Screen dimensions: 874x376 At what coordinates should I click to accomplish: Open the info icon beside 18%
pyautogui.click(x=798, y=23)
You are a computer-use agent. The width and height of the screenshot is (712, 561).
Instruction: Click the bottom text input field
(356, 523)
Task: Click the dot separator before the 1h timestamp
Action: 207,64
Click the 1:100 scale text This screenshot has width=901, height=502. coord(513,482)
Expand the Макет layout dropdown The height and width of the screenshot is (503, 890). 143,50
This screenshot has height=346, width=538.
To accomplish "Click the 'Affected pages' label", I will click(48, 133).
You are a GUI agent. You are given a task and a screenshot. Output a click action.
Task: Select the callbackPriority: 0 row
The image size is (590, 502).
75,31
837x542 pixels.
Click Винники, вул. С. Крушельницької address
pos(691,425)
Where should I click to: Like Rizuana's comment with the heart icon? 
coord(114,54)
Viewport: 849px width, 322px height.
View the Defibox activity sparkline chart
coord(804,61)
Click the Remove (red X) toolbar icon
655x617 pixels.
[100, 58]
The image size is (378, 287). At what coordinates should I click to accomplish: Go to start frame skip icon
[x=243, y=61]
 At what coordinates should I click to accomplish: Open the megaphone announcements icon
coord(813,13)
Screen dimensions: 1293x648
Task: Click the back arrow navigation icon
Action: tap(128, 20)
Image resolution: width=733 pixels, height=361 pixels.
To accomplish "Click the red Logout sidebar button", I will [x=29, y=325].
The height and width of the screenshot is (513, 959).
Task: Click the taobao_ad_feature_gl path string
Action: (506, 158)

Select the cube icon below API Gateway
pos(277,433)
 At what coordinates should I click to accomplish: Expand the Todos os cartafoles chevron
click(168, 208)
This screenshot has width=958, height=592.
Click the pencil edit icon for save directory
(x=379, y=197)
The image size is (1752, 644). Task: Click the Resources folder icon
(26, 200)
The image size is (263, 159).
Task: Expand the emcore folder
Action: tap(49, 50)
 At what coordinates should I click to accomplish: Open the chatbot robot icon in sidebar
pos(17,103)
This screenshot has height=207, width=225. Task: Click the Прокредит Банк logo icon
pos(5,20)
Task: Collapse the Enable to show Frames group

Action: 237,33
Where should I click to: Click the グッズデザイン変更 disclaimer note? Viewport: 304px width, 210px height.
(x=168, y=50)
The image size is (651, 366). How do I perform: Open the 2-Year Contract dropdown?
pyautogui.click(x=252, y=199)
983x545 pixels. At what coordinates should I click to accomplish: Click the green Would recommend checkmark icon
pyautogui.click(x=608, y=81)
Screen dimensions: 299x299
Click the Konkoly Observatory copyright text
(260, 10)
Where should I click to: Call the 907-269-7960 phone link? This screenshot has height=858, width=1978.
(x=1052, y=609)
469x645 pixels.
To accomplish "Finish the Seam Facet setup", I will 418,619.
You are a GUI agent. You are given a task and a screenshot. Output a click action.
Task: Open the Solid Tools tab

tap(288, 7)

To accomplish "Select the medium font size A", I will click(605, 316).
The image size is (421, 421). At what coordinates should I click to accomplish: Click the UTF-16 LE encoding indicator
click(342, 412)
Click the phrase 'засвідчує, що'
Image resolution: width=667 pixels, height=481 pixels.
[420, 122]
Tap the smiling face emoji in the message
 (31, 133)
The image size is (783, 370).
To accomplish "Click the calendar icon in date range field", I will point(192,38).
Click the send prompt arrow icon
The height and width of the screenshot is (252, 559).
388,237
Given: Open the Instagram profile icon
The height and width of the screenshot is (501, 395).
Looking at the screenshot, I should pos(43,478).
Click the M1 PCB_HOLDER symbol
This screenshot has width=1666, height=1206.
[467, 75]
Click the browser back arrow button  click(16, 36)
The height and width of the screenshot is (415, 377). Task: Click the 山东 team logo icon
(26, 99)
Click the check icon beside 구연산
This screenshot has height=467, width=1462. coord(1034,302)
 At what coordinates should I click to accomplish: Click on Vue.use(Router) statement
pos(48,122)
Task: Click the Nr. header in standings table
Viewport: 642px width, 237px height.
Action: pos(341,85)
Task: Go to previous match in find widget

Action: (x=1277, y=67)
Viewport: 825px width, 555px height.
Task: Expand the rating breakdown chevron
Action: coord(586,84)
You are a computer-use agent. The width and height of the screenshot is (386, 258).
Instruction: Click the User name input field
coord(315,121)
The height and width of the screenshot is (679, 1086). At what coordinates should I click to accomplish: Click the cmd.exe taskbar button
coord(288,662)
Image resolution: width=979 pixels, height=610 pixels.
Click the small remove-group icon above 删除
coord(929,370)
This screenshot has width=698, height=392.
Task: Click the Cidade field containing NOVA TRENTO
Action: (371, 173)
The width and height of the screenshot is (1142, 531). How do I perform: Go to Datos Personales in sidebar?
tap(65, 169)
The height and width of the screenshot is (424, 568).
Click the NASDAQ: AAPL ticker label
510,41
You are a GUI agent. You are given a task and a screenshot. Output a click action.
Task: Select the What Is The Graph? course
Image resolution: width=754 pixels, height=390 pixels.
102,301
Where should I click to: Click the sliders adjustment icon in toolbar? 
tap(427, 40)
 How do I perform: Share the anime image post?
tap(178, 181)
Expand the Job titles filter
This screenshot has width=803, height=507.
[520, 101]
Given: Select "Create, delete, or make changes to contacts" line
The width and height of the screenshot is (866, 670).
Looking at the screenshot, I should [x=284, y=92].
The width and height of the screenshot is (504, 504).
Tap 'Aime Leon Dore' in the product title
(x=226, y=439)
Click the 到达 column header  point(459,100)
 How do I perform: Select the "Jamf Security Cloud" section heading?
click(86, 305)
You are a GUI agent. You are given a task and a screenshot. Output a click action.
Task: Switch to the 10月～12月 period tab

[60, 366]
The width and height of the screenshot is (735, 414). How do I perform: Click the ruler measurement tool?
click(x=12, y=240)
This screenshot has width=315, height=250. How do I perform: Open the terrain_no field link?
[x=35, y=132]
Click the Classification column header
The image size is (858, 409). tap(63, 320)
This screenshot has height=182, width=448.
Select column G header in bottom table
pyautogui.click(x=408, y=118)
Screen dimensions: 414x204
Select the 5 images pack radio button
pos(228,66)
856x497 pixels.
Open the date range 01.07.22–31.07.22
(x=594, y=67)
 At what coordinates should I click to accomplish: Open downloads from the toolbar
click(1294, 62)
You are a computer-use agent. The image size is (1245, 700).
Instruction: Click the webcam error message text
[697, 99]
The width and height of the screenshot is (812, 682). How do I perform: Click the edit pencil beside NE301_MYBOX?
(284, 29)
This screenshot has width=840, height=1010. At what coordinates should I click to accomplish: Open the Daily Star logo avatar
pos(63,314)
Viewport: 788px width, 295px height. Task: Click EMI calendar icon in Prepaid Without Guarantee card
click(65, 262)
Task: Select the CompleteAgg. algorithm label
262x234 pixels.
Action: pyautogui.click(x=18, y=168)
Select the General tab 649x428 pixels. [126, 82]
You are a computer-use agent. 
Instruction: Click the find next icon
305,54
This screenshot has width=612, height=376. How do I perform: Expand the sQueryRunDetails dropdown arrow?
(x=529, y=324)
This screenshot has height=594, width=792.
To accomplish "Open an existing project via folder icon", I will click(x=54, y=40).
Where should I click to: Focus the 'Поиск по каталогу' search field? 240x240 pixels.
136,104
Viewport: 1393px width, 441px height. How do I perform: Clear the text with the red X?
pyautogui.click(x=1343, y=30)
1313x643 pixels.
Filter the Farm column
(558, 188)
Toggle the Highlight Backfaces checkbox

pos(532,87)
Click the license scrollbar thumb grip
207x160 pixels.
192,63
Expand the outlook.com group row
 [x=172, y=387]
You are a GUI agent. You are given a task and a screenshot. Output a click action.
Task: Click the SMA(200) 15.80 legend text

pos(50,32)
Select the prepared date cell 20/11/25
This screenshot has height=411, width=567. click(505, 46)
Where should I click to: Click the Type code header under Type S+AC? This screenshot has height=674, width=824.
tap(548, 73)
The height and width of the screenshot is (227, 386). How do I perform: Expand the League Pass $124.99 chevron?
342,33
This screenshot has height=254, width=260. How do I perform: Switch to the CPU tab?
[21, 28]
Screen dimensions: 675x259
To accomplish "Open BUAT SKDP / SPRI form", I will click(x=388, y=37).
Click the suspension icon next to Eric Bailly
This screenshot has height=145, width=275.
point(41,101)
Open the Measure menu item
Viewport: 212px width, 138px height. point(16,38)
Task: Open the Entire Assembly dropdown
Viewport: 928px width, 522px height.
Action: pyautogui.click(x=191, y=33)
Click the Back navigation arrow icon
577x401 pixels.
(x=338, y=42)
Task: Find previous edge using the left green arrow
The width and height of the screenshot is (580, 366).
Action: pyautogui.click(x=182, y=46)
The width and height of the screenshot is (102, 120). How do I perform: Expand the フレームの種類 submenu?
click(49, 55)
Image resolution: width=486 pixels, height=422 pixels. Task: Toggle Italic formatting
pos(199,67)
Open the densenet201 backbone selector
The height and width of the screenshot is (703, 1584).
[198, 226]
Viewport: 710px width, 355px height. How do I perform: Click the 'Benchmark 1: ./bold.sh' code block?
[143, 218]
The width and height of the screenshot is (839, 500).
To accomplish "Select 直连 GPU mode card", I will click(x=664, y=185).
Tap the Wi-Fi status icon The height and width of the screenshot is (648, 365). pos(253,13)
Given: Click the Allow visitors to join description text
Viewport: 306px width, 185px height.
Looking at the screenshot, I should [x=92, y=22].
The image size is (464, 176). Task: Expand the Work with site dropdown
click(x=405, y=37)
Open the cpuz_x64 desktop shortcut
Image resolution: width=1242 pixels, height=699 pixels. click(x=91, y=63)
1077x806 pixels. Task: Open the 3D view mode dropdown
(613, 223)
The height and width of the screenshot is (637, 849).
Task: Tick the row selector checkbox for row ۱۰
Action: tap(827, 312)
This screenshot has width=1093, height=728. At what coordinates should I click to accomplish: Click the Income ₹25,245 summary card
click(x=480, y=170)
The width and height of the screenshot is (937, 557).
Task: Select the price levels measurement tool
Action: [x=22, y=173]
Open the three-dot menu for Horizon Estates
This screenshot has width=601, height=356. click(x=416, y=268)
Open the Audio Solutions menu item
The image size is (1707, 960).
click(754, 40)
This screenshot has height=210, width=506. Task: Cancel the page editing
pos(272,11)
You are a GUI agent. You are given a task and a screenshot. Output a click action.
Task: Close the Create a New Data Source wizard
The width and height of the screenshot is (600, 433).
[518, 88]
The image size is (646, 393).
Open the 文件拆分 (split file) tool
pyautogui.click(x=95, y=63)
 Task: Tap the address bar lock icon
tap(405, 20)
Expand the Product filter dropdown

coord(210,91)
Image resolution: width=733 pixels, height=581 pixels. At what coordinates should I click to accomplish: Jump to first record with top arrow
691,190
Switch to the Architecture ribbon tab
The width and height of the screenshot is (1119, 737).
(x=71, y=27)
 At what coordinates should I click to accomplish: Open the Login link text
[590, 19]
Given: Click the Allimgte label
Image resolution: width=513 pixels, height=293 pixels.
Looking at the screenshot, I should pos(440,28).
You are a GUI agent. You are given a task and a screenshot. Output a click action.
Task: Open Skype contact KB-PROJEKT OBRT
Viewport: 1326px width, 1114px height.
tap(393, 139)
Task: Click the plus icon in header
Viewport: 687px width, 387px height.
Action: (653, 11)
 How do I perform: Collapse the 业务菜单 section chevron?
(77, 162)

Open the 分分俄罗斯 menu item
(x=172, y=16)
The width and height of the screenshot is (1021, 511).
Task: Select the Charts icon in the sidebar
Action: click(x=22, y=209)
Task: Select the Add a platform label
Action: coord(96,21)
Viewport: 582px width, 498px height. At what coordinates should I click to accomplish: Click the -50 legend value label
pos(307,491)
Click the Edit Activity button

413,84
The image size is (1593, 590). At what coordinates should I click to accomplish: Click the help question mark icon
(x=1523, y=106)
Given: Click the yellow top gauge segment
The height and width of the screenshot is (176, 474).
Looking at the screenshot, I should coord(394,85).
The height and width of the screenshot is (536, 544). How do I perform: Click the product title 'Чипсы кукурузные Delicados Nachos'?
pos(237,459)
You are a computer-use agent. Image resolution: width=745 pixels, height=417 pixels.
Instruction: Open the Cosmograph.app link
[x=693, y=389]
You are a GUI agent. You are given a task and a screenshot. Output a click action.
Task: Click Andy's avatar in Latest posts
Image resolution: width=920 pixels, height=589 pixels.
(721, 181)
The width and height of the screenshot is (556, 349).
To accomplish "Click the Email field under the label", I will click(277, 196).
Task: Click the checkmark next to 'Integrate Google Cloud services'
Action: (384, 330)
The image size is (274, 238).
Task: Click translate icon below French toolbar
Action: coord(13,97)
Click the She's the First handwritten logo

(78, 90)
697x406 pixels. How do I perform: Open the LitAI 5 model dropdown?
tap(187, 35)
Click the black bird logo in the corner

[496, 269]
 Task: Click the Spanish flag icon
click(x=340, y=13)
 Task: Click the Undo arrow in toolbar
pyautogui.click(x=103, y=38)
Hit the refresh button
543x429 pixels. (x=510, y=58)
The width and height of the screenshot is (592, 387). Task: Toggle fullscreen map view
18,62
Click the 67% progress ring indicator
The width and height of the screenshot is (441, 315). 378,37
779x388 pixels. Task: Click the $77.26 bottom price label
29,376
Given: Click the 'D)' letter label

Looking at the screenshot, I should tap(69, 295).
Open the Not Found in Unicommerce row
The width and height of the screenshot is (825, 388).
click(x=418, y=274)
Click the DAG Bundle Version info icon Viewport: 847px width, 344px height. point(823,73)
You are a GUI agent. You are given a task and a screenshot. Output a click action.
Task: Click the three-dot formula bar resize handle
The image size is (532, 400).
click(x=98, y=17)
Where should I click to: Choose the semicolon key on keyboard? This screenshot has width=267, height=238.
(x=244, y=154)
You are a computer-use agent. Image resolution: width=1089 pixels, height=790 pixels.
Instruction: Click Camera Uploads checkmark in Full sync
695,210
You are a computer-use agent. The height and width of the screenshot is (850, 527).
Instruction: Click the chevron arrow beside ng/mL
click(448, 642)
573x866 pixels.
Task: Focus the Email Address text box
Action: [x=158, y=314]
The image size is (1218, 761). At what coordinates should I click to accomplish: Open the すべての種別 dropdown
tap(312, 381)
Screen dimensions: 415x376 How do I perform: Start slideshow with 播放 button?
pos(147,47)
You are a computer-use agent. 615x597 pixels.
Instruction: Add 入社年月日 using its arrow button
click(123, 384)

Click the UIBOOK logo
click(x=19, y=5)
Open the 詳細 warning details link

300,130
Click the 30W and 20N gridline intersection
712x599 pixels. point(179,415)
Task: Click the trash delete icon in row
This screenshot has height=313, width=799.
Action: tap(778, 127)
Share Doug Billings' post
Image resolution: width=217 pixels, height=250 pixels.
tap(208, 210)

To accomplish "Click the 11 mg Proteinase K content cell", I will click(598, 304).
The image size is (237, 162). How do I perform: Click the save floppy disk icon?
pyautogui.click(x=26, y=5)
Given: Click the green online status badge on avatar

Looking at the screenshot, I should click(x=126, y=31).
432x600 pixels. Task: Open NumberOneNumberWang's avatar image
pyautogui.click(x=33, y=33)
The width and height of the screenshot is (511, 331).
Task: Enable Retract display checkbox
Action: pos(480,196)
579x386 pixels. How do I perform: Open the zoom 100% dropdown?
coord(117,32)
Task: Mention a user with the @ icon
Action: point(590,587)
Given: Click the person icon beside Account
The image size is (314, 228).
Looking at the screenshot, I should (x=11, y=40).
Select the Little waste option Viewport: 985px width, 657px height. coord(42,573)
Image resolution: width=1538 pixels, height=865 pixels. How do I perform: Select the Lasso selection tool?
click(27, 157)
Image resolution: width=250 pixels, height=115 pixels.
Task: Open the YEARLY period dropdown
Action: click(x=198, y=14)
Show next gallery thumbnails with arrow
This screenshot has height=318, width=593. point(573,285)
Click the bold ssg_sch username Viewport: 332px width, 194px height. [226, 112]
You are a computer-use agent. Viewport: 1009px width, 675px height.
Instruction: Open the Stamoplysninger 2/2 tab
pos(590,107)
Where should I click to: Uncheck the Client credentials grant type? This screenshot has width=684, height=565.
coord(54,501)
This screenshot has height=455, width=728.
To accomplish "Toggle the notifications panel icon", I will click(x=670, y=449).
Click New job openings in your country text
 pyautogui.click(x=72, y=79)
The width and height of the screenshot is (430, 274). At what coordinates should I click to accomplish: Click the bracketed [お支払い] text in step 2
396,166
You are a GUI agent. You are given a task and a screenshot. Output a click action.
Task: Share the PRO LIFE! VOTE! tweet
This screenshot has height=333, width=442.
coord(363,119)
_ _ _
The lines above from the one with "The width and height of the screenshot is (812, 682)." through the one with "1313x643 pixels." are to be duplicated exactly, ends included, with nothing added.

The width and height of the screenshot is (812, 682). How do I perform: Click the edit pencil beside NE301_MYBOX?
(284, 29)
This screenshot has width=840, height=1010. At what coordinates should I click to accomplish: Open the Daily Star logo avatar
pos(63,314)
Viewport: 788px width, 295px height. Task: Click EMI calendar icon in Prepaid Without Guarantee card
click(65, 262)
Task: Select the CompleteAgg. algorithm label
262x234 pixels.
Action: pyautogui.click(x=18, y=168)
Select the General tab 649x428 pixels. [126, 82]
You are a computer-use agent. 
Instruction: Click the find next icon
305,54
This screenshot has width=612, height=376. How do I perform: Expand the sQueryRunDetails dropdown arrow?
(x=529, y=324)
This screenshot has height=594, width=792.
To accomplish "Open an existing project via folder icon", I will click(x=54, y=40).
Where should I click to: Focus the 'Поиск по каталогу' search field? 240x240 pixels.
136,104
Viewport: 1393px width, 441px height. How do I perform: Clear the text with the red X?
pyautogui.click(x=1343, y=30)
1313x643 pixels.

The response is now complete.